An intellectual entity is a set of content that constitutes a discrete, coherent intellectual unit, such as a book or a database. These may be compound objects containing other intellectual entities and may have multiple digital representations.[11] Descriptive metadata is usually applied at this level; given the proliferation of competing schemes, the working group did not define any further descriptive semantic units[12] and allowed for interoperability through “extension containers” (containers hold a related group of semantic units) that can be used for external schemes.[11]

Most of the semantic units listed in the data dictionary relate to object and event entities, the former being further divided into three subtypes of file, bitstream, and representation. A file is the level at which most end users are used to working, a “named and ordered sequence of bytes that is known by an operating system.” It includes a variety of file system attributes, rendering it understandable by an operating system, encompassing bitstreams, which are “contiguous or non-contiguous data within a file that has meaningful common properties for preservation purposes.” A representation is, in a sense, the “highest level” of this model, for it may encompass several files in order to properly render the structure and content of an intellectual entity. Not all repositories will be concerned with preserving representations,[13] depending on their purpose and the curatorial body’s need to preserve what might be considered the entity’s digital “intrinsic value.” Furthermore, intellectual entities may have multiple representations within a repository. Events interrelate with objects insofar as they involve actions that have an effect on them or agents ("a person, organization, or software...associated with Events...or with Rights attached to an object") associated with the object.[11]
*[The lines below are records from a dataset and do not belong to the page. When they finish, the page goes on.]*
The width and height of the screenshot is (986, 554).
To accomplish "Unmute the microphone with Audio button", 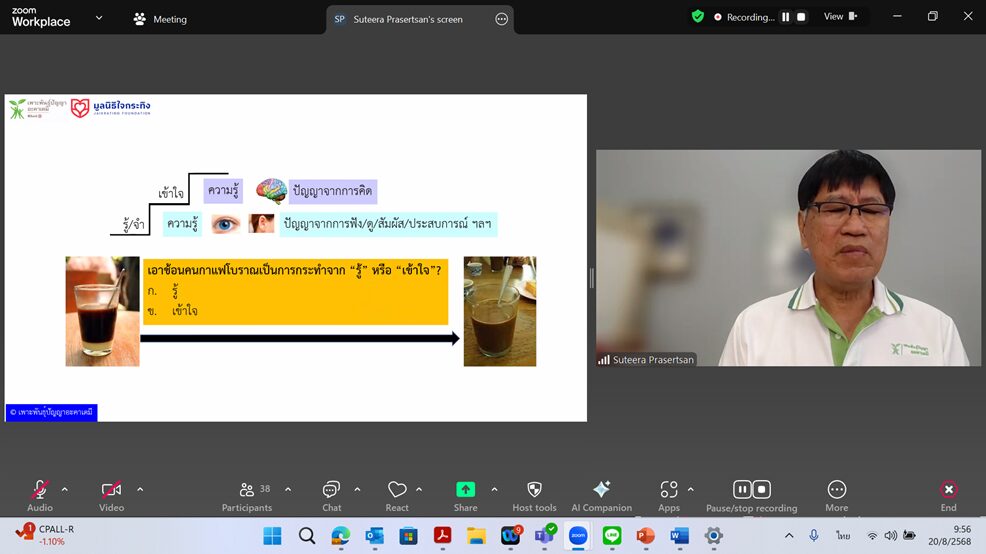I will (x=40, y=490).
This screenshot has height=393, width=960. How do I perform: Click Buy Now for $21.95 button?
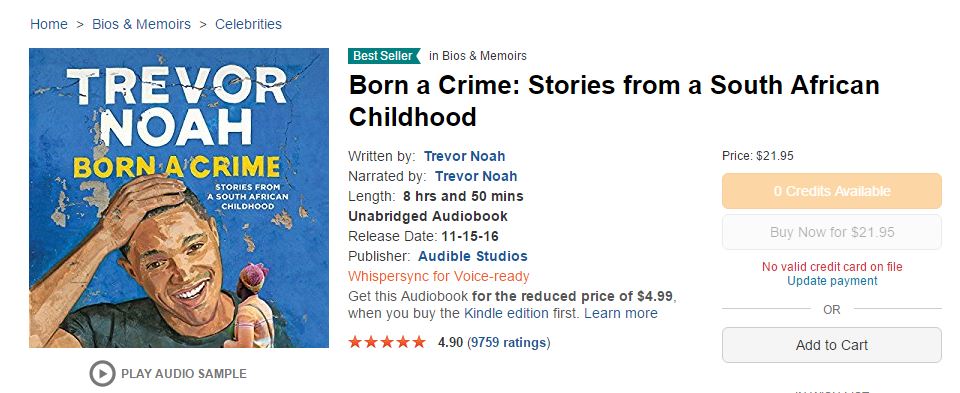tap(831, 232)
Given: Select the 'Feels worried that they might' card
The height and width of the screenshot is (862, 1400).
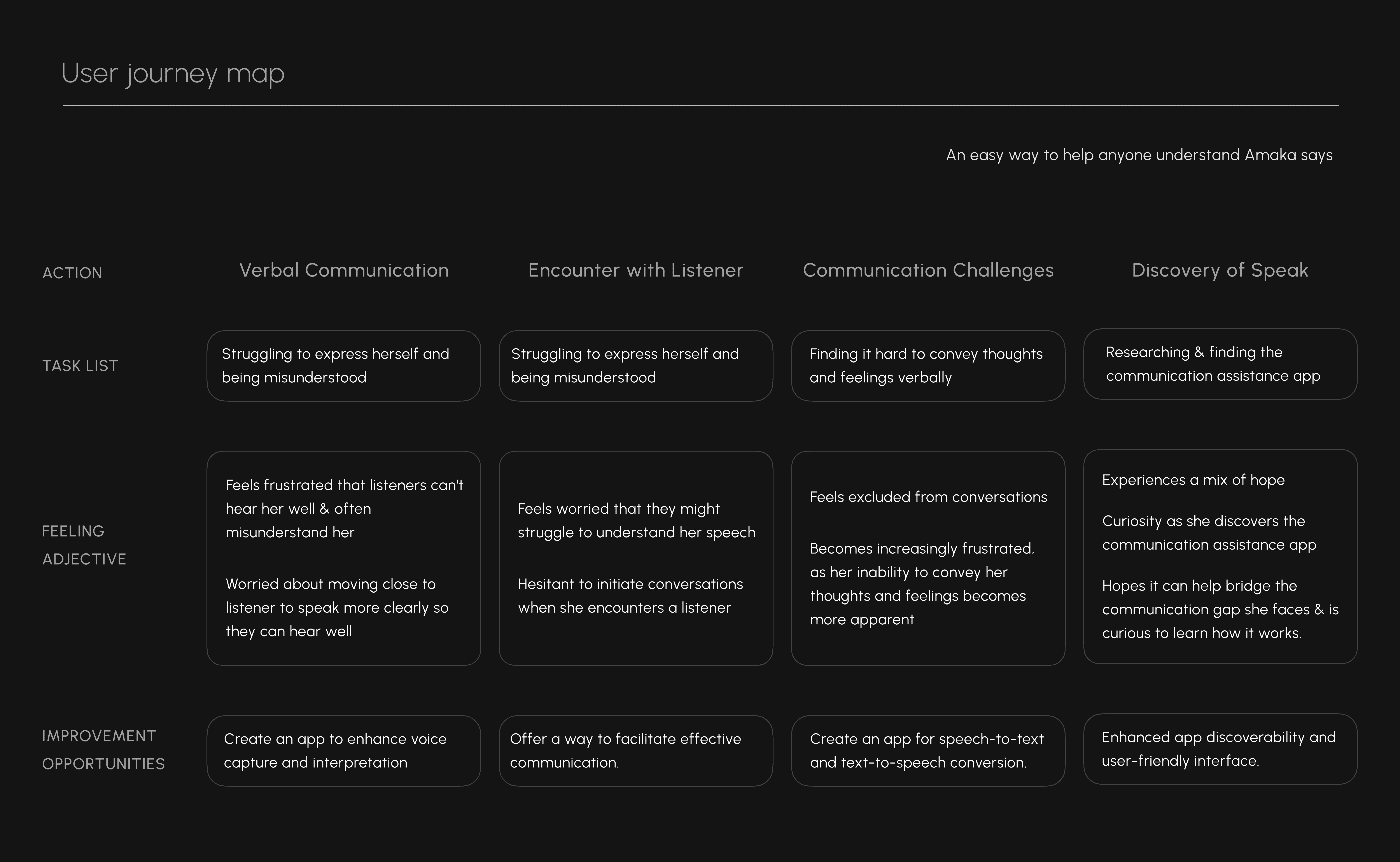Looking at the screenshot, I should 636,558.
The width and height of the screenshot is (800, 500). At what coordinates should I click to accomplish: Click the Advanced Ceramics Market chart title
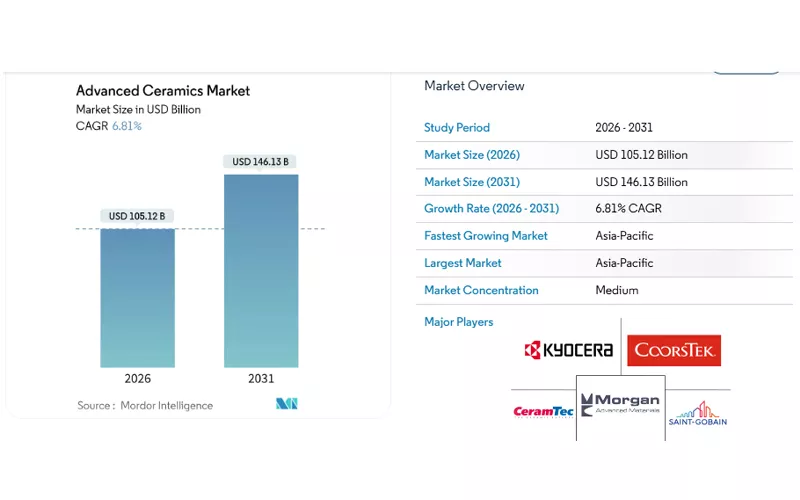(163, 91)
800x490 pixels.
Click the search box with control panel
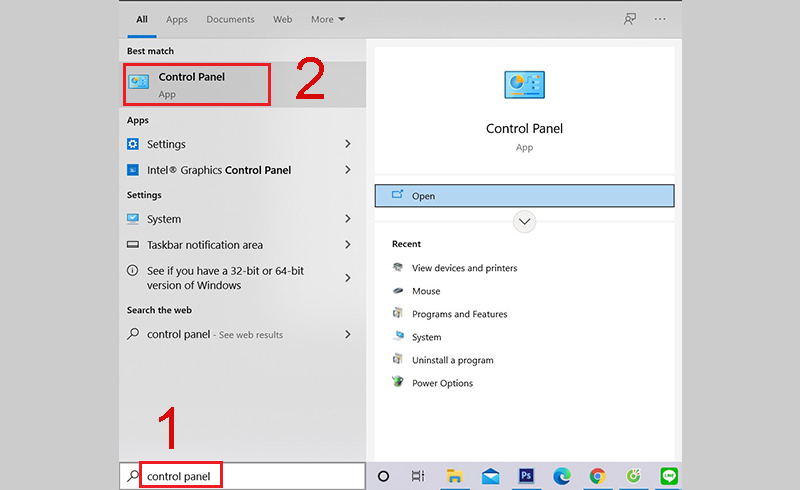tap(242, 476)
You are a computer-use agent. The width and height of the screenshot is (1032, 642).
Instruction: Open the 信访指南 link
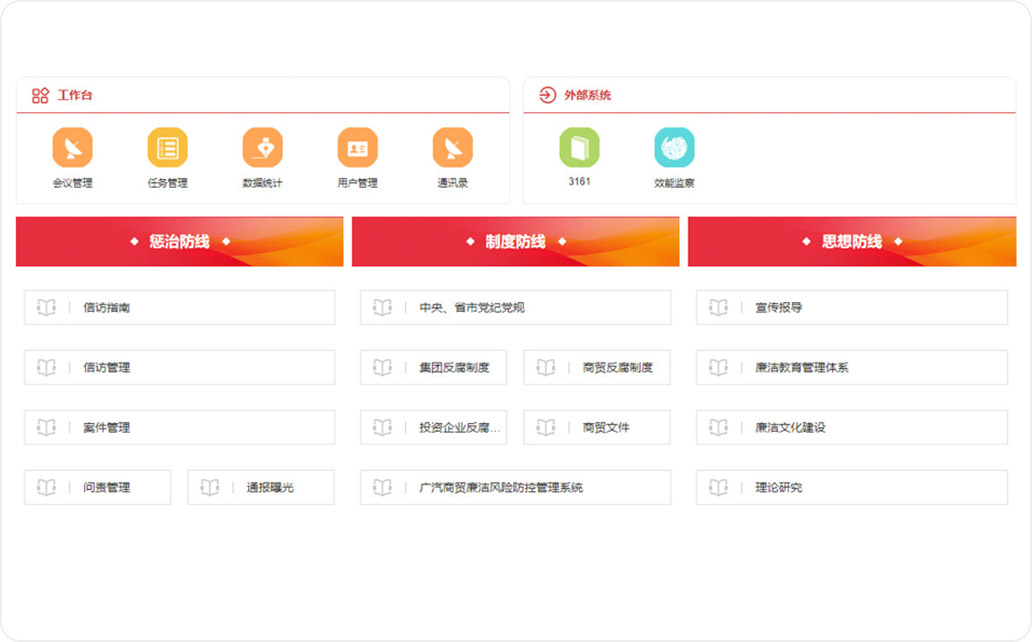[x=179, y=308]
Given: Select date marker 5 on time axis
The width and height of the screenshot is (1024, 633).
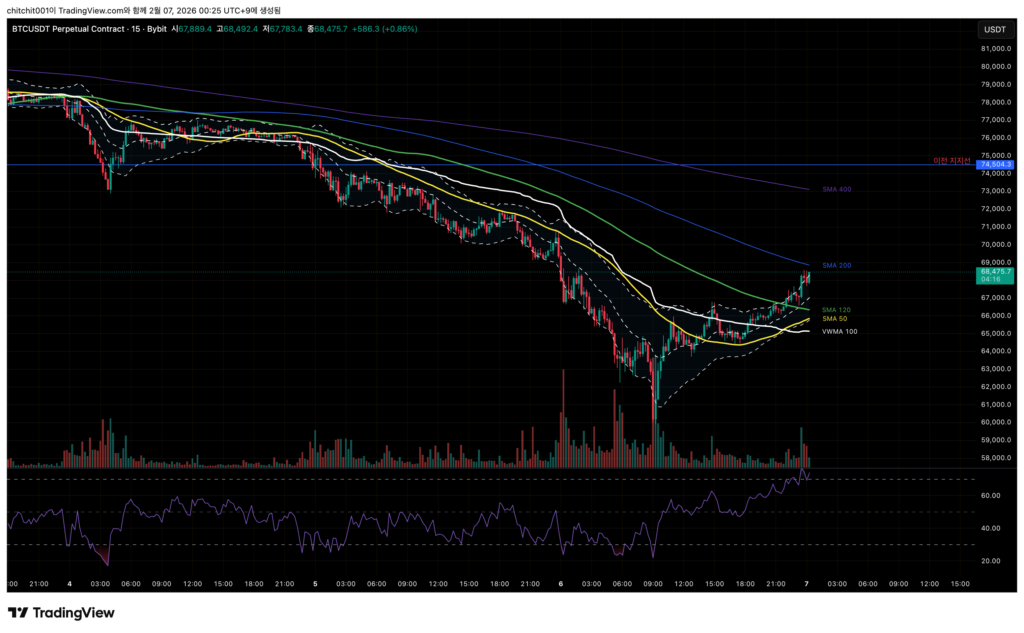Looking at the screenshot, I should [x=315, y=583].
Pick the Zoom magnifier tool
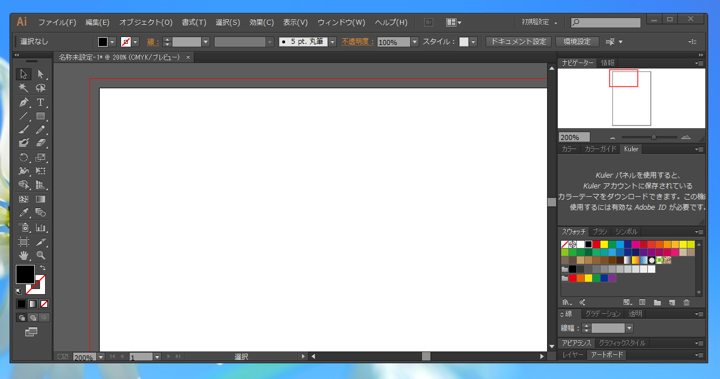This screenshot has height=379, width=720. click(40, 255)
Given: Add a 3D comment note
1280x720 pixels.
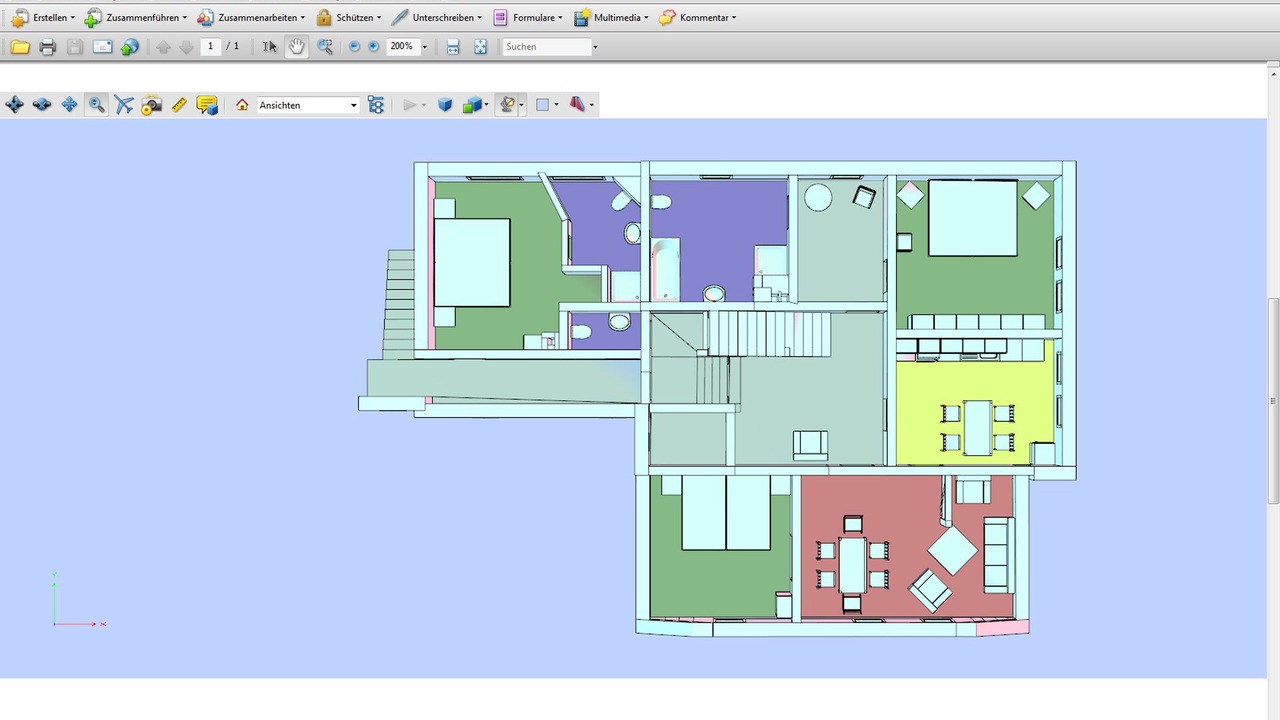Looking at the screenshot, I should pyautogui.click(x=207, y=105).
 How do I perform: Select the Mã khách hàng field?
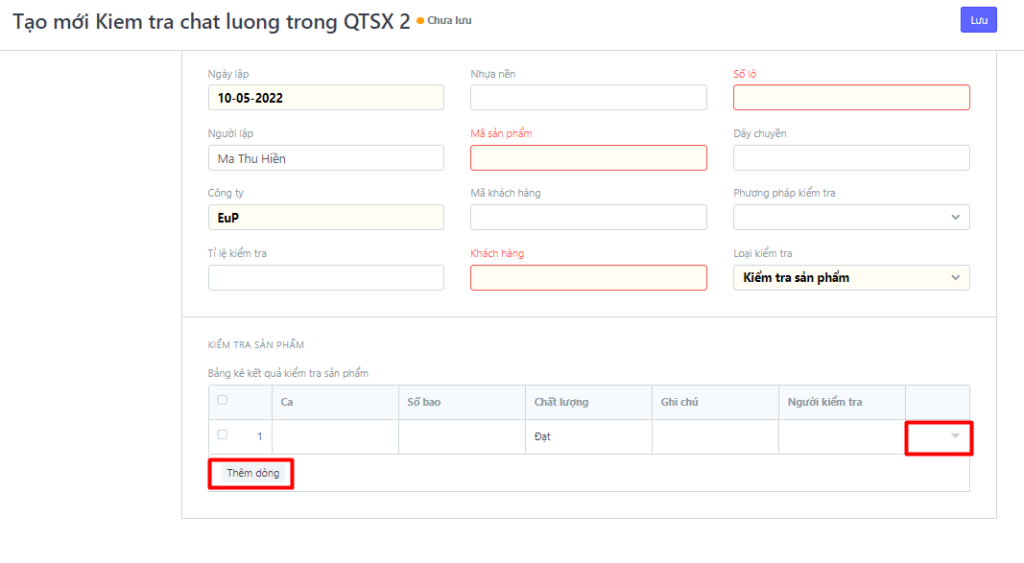[x=588, y=217]
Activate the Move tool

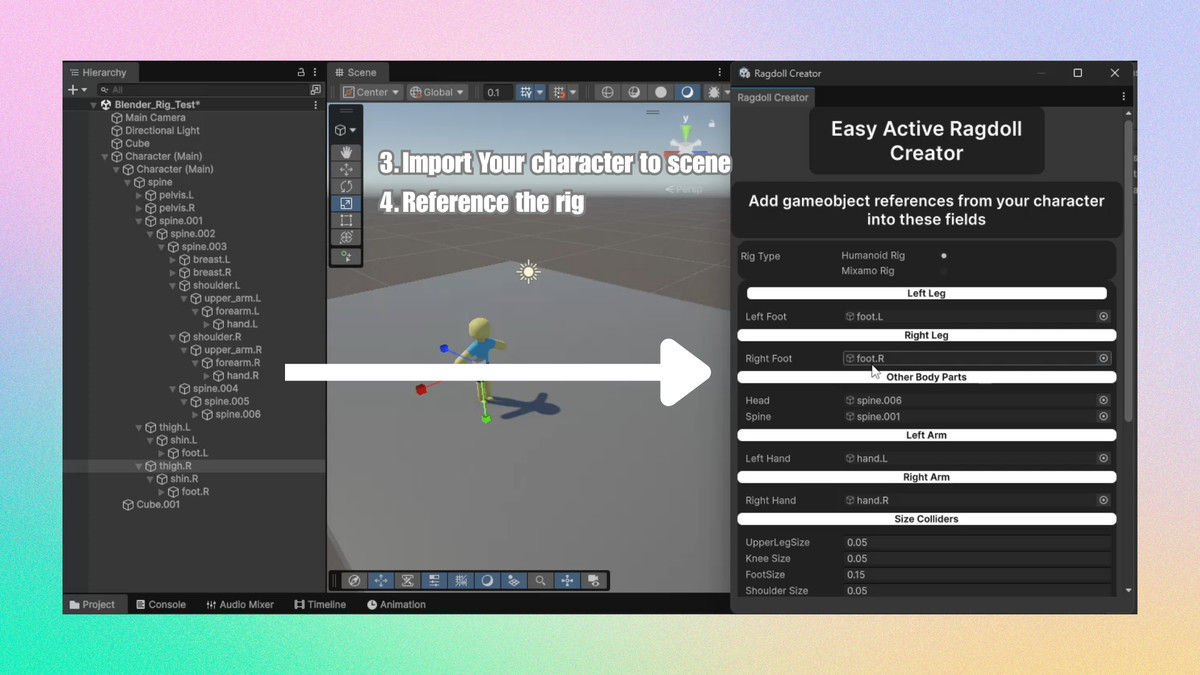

Finally, the inclusion of rights entities responds to an increased awareness of and concern for the legal requirements of copyright and licensing. It also includes information about the specific actions permitted; for example, semantic unit, act, “the action the preservation repository is allowed to take,” includes such suggested values as replicate, migrate, and delete.[14]

Data dictionary

PREMIS data dictionary entries include twelve attribute fields, not all of which are applied to every semantic unit (analogous to an "element" in other metadata schemes). In addition to the name and definition of the unit, the fields record such things as rationale for including the unit, usage notes, and examples of how the value might be filled in. Four of the attributes - object category, applicability, repeatability, and obligation - are linked, as the last three are defined for each of the object entity levels of file, bitstream, and representation. The dictionary is hierarchical; some semantic units are contained within others. For example, 1.3 preservationLevel, includes four semantic components, such as 1.3.1 preservationLevelValue and 1.3.2 preservationLevelRole.[15]